CRQ--which began shipping in Mac form early this summer--gathers Web addresses via the Cue-Cat. About the size of a mouse but shaped like a cat, the scanner reads "cues" in broadcast and print materials, and CRQ then directs consumers to related Web sites.
Say you're flipping through a magazine and you see an ad with a CueCat symbol. You take the scanner--connected to your Mac via a USB cable--and run it over the ad. Doing so would open a relevant Web site in a browser window on your Mac.
Digital:Convergence says the CueCat eliminates entering long addresses and hunting for Web pages.
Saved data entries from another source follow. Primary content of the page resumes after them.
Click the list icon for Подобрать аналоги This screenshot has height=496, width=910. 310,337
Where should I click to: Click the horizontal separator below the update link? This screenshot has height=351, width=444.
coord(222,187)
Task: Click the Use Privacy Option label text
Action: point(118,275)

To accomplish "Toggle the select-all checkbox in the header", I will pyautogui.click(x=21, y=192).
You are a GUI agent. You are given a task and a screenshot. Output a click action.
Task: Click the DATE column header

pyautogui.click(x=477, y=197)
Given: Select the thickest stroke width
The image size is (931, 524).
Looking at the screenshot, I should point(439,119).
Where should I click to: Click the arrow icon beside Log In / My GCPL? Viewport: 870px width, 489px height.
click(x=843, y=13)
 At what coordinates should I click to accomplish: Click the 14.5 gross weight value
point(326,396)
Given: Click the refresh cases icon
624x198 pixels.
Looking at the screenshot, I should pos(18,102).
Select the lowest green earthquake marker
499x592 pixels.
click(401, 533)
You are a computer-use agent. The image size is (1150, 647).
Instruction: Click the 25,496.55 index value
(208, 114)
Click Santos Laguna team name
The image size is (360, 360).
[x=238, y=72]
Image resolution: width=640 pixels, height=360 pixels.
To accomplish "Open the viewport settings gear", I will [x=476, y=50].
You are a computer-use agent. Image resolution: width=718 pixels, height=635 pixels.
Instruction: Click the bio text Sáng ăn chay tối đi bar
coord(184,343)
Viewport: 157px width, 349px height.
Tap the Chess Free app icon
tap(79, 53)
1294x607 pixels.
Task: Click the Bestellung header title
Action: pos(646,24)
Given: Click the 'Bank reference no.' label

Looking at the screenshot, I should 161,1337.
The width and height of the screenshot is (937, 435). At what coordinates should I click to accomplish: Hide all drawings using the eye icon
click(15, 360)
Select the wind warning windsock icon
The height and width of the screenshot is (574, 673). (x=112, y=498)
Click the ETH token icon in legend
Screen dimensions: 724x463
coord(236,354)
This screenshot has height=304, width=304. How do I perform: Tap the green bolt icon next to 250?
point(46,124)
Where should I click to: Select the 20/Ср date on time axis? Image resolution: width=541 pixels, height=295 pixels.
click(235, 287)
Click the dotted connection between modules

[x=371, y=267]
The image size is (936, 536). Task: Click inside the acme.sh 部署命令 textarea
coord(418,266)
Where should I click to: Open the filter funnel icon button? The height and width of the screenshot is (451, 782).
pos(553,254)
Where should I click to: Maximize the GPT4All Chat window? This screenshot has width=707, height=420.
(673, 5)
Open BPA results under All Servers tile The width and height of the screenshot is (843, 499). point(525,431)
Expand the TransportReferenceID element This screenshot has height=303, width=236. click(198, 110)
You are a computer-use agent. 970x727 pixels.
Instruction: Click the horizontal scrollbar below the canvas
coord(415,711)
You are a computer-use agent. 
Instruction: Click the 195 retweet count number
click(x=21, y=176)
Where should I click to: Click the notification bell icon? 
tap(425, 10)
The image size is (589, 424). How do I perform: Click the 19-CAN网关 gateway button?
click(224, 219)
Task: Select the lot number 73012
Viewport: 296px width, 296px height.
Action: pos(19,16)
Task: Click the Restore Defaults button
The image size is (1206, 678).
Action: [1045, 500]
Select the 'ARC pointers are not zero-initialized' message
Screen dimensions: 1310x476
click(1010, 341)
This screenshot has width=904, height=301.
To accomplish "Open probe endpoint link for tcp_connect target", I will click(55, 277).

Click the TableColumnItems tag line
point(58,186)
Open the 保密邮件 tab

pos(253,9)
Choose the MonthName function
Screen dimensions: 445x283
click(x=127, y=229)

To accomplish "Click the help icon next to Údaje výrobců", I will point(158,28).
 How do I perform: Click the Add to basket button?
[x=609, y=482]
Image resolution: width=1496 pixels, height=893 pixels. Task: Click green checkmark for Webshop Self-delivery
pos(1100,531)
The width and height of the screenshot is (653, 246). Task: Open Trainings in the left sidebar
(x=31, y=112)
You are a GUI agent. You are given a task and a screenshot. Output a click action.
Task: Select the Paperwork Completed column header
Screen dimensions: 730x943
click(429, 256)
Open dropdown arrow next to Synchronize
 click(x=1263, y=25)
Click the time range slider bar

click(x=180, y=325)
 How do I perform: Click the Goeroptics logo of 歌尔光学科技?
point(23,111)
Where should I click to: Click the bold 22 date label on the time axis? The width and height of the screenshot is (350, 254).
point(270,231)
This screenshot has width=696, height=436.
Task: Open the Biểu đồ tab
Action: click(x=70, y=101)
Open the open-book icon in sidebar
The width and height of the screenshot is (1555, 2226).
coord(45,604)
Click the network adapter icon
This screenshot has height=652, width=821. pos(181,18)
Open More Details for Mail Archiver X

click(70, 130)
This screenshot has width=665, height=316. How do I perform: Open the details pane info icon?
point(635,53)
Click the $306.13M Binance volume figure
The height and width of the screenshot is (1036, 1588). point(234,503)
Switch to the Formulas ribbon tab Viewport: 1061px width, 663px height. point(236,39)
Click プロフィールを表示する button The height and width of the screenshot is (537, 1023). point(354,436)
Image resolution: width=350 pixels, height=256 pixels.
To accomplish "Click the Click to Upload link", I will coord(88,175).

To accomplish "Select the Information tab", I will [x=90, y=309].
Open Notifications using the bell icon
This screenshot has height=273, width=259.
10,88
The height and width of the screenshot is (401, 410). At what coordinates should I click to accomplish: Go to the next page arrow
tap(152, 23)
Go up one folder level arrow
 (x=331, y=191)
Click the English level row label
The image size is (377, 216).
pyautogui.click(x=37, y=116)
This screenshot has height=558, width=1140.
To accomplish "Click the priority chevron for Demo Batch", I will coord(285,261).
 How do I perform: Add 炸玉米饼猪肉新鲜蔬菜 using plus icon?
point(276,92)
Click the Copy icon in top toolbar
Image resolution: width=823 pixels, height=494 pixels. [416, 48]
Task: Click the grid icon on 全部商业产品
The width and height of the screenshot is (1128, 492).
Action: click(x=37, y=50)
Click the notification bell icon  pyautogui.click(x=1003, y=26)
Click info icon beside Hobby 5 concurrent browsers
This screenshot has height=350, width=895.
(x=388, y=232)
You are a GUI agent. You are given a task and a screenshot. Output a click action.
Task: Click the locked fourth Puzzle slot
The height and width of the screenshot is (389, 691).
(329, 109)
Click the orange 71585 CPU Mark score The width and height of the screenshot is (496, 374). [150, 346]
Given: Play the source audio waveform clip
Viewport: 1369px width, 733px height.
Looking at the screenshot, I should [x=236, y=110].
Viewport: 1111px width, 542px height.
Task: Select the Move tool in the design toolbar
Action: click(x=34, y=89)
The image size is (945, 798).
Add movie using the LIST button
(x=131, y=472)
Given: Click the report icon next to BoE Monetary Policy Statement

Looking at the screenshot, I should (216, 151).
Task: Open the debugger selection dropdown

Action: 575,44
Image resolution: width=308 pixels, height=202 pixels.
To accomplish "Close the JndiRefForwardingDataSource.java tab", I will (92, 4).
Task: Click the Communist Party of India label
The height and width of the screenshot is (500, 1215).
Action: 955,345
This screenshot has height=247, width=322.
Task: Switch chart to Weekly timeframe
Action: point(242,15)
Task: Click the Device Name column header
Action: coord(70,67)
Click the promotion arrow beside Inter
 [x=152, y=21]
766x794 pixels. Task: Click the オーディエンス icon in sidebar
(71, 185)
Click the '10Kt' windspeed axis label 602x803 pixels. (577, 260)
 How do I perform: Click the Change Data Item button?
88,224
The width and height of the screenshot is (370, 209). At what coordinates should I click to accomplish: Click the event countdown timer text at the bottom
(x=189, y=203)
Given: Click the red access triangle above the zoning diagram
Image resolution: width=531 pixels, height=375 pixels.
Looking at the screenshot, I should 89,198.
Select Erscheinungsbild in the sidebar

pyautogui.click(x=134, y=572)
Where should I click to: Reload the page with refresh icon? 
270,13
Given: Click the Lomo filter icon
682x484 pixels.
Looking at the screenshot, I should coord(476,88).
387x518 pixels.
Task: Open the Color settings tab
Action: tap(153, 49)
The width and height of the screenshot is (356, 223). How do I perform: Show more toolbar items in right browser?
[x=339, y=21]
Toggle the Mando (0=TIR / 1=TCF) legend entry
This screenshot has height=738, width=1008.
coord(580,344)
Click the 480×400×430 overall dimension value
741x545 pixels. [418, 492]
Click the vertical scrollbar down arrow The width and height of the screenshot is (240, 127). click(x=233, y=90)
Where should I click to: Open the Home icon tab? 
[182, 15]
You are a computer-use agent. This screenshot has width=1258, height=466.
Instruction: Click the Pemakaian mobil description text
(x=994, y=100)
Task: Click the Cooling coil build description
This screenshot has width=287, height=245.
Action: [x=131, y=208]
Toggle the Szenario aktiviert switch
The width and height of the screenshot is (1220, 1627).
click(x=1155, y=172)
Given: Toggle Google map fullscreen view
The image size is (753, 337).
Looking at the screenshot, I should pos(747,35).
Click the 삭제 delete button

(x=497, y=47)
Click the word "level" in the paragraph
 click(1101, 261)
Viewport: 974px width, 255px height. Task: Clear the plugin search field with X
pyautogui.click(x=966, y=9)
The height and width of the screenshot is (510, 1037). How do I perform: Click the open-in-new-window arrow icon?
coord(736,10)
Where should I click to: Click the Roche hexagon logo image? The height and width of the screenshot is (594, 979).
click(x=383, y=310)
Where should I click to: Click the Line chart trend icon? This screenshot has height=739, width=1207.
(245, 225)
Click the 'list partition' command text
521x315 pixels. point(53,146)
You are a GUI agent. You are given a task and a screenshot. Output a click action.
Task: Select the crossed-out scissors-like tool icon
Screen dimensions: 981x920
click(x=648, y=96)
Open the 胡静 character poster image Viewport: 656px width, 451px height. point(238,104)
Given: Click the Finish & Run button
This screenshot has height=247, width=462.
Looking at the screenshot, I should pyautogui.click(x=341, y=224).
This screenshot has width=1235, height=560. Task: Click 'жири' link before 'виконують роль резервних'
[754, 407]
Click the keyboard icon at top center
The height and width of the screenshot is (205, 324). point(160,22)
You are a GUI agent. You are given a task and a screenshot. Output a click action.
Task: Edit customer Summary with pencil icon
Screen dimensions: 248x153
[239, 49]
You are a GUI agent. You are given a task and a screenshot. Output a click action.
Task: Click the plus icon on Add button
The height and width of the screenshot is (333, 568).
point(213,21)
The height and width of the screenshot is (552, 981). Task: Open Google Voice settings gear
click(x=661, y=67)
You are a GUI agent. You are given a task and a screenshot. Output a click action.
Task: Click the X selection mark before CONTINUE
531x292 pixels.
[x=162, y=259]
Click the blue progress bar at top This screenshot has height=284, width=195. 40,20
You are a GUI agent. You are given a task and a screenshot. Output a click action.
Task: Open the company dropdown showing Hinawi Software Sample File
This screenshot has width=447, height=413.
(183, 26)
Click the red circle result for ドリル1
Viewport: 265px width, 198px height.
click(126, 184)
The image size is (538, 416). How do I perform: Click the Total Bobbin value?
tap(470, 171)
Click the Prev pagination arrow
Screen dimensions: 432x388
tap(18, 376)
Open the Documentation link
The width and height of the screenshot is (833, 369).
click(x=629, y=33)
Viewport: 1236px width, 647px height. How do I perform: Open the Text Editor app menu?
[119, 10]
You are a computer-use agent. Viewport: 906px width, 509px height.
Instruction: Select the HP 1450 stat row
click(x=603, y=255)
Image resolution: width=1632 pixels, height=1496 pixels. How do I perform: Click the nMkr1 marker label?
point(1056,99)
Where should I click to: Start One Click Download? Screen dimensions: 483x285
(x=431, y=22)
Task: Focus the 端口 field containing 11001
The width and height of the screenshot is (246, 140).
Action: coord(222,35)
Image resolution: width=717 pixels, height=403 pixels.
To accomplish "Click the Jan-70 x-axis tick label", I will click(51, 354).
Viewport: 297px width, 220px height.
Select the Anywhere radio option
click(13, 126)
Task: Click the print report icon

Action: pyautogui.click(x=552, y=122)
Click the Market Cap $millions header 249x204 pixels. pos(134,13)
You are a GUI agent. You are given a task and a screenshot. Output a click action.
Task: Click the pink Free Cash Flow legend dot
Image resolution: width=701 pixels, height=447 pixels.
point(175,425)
No word on how that works if you don't read magazines or watch TV while tethered to your computer.
Shortly after the June release of CRQ's Mac version, Digital:Convergence announced massive layoffs, which it said won't affect its products. At press time, the CueCat reader was available free (there is a shipping and handling charge) from the company's Web site.
But even if this CueCat concept goes the way of the saber-toothed tiger, it may find new uses, thanks to enterprising hackers who've rewired their CueCats to do everything from reading bar codes to looking up ISBN numbers on Amazon.com.